How to complete this task :: Please set the lines down again exactly, from the top of the entries through the line that contains "Task: Click the CVV card hint icon".

Data excerpts ::
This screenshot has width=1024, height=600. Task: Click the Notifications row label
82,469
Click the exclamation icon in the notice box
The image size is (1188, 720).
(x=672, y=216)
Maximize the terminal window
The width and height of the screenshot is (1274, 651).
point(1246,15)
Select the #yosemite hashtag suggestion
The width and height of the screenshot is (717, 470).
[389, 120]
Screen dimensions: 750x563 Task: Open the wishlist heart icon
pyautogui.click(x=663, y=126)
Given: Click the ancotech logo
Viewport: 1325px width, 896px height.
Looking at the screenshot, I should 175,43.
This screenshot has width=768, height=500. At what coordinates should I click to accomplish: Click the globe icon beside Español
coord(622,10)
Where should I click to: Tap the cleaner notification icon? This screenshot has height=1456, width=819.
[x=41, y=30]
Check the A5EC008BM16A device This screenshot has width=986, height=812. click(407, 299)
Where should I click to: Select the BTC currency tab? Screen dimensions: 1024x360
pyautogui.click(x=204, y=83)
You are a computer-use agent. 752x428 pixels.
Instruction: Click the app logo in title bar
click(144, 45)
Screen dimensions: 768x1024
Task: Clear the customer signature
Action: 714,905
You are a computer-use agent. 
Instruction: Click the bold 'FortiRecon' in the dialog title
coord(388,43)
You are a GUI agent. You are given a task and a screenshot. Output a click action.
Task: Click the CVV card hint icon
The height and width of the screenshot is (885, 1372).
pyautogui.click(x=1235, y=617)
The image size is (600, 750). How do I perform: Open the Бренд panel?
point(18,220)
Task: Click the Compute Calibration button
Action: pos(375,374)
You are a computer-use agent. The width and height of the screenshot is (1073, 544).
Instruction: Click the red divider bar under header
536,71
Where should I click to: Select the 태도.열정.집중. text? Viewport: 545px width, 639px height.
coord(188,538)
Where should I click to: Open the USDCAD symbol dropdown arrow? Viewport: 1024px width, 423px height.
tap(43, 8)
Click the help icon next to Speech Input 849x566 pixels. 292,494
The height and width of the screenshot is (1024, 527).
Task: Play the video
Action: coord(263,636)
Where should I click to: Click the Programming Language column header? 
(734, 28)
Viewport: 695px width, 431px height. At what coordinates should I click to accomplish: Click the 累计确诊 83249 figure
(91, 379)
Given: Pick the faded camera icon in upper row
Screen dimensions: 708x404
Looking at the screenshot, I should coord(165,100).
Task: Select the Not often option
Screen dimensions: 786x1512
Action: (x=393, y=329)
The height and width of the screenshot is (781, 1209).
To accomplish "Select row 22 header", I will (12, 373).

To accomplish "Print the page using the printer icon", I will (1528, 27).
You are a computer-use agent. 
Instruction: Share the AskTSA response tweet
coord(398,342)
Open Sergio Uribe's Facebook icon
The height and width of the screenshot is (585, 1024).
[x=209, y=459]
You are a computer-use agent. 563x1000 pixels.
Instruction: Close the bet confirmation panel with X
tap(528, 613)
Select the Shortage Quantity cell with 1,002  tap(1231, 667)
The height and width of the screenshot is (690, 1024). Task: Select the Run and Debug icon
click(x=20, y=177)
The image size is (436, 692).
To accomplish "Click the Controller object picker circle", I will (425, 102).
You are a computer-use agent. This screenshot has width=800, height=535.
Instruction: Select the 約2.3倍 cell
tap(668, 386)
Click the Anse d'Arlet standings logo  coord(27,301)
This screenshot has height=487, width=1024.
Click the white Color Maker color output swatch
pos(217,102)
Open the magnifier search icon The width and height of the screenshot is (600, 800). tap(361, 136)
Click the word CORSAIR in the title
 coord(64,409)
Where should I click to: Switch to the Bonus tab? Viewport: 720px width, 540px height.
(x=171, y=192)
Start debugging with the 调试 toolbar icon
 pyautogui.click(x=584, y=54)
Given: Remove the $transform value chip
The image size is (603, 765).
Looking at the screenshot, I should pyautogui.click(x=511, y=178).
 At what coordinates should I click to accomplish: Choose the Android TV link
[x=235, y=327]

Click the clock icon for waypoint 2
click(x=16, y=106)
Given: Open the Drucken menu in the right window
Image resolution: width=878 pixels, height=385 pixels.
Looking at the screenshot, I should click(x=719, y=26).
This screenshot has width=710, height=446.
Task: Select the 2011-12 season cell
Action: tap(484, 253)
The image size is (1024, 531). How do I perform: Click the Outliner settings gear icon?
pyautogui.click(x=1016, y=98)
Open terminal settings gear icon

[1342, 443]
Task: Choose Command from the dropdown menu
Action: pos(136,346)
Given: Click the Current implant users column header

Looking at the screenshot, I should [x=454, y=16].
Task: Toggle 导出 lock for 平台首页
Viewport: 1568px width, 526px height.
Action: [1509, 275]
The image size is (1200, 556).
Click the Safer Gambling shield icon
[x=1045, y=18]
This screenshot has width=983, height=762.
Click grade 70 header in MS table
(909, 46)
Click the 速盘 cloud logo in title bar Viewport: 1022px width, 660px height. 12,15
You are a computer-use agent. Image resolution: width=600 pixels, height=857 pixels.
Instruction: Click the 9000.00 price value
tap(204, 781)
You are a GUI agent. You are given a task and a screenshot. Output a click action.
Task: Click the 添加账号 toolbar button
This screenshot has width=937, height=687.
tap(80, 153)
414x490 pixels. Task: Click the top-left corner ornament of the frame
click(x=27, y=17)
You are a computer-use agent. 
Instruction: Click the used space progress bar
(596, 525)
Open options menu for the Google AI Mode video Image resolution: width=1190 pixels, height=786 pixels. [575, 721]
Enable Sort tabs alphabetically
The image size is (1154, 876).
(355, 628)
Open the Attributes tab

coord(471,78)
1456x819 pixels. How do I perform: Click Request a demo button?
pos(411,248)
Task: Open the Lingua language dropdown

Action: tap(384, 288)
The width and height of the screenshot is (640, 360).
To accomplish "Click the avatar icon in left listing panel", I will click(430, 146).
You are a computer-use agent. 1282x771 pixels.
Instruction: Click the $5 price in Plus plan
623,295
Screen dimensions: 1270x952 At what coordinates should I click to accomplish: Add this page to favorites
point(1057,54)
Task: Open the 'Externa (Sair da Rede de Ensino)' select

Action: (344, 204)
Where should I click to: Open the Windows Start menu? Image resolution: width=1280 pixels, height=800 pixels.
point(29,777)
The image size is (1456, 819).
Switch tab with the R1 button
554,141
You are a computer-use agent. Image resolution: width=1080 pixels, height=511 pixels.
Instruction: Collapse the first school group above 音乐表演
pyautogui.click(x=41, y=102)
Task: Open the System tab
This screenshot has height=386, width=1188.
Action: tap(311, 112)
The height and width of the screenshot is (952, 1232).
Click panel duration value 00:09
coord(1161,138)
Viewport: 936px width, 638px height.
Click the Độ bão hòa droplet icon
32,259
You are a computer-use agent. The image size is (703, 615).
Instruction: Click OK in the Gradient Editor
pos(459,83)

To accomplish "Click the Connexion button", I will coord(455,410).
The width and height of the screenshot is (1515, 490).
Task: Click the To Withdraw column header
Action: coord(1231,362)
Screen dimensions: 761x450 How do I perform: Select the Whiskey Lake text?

Reply ::
This screenshot has width=1024, height=600. Task: Click the Notifications row label
82,469
Click the exclamation icon in the notice box
The image size is (1188, 720).
(x=672, y=216)
Maximize the terminal window
The width and height of the screenshot is (1274, 651).
point(1246,15)
Select the #yosemite hashtag suggestion
The width and height of the screenshot is (717, 470).
[389, 120]
Screen dimensions: 750x563 Task: Open the wishlist heart icon
pyautogui.click(x=663, y=126)
Given: Click the ancotech logo
Viewport: 1325px width, 896px height.
Looking at the screenshot, I should 175,43.
This screenshot has width=768, height=500. At what coordinates should I click to accomplish: Click the globe icon beside Español
coord(622,10)
Where should I click to: Tap the cleaner notification icon? This screenshot has height=1456, width=819.
[x=41, y=30]
Check the A5EC008BM16A device This screenshot has width=986, height=812. click(407, 299)
Where should I click to: Select the BTC currency tab? Screen dimensions: 1024x360
pyautogui.click(x=204, y=83)
You are a computer-use agent. 752x428 pixels.
Instruction: Click the app logo in title bar
click(144, 45)
Screen dimensions: 768x1024
Task: Clear the customer signature
Action: 714,905
You are a computer-use agent. 
Instruction: Click the bold 'FortiRecon' in the dialog title
coord(388,43)
You are a GUI agent. You are given a task and a screenshot. Output a click action.
Task: Click the CVV card hint icon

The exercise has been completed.